===== Information

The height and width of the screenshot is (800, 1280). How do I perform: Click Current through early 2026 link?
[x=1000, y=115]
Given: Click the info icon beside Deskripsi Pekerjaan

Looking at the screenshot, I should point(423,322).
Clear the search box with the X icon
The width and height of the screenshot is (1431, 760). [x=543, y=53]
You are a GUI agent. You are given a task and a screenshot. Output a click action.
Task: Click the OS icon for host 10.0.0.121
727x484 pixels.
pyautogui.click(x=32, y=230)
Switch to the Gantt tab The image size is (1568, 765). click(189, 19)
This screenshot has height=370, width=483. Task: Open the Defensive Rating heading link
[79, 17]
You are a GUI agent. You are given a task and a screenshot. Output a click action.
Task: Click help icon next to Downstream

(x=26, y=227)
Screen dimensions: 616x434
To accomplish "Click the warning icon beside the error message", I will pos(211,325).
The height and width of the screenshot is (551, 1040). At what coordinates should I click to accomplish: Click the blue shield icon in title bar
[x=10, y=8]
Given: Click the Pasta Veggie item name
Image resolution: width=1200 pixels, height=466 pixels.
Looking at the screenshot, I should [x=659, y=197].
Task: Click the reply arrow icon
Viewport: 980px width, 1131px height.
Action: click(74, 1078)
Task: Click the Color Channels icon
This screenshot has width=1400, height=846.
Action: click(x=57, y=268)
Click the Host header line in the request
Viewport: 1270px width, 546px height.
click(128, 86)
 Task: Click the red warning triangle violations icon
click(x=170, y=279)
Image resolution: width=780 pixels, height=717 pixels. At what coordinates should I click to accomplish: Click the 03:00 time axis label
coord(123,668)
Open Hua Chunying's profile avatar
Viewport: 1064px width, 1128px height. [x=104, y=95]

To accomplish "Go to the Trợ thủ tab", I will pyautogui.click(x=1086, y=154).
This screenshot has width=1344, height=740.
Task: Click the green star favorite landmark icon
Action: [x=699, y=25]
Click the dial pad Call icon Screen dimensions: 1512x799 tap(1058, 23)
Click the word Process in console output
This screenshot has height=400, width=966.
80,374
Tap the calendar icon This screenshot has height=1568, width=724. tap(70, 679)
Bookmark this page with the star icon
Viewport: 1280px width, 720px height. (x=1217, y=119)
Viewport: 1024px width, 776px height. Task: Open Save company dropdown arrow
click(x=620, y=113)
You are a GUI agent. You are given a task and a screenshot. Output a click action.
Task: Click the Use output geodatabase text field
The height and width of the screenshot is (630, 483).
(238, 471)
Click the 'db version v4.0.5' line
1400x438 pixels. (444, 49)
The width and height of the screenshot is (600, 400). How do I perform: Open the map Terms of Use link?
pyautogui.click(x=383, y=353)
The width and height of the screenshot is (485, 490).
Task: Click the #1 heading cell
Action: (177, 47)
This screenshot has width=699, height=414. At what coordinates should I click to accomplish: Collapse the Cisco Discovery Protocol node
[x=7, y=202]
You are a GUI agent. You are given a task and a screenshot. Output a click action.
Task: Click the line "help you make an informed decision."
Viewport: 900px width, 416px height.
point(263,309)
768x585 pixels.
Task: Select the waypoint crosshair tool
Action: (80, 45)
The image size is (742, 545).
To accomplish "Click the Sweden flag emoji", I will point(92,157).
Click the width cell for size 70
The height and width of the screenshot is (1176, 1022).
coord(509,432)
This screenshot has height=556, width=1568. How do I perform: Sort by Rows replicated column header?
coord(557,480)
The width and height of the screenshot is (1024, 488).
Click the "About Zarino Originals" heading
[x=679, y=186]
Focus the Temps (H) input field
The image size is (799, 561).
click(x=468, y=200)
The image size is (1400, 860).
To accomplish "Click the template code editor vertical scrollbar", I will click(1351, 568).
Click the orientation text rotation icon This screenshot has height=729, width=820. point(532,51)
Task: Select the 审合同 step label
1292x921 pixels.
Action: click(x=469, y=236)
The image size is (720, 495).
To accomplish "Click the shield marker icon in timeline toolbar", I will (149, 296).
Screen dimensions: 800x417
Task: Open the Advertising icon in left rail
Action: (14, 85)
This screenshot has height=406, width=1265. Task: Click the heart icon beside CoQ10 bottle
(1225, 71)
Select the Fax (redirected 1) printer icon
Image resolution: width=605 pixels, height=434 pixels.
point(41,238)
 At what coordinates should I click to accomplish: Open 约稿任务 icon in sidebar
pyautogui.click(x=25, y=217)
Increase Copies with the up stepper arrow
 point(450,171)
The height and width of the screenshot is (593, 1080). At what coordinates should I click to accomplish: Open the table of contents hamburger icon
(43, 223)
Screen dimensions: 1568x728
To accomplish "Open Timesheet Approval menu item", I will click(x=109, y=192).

==========

Problem description:
For every line of the records that has the word "item" in it, make a copy.

Exercise output:
Given: Click the Pasta Veggie item name
To accomplish "Open Timesheet Approval menu item", I will click(x=109, y=192).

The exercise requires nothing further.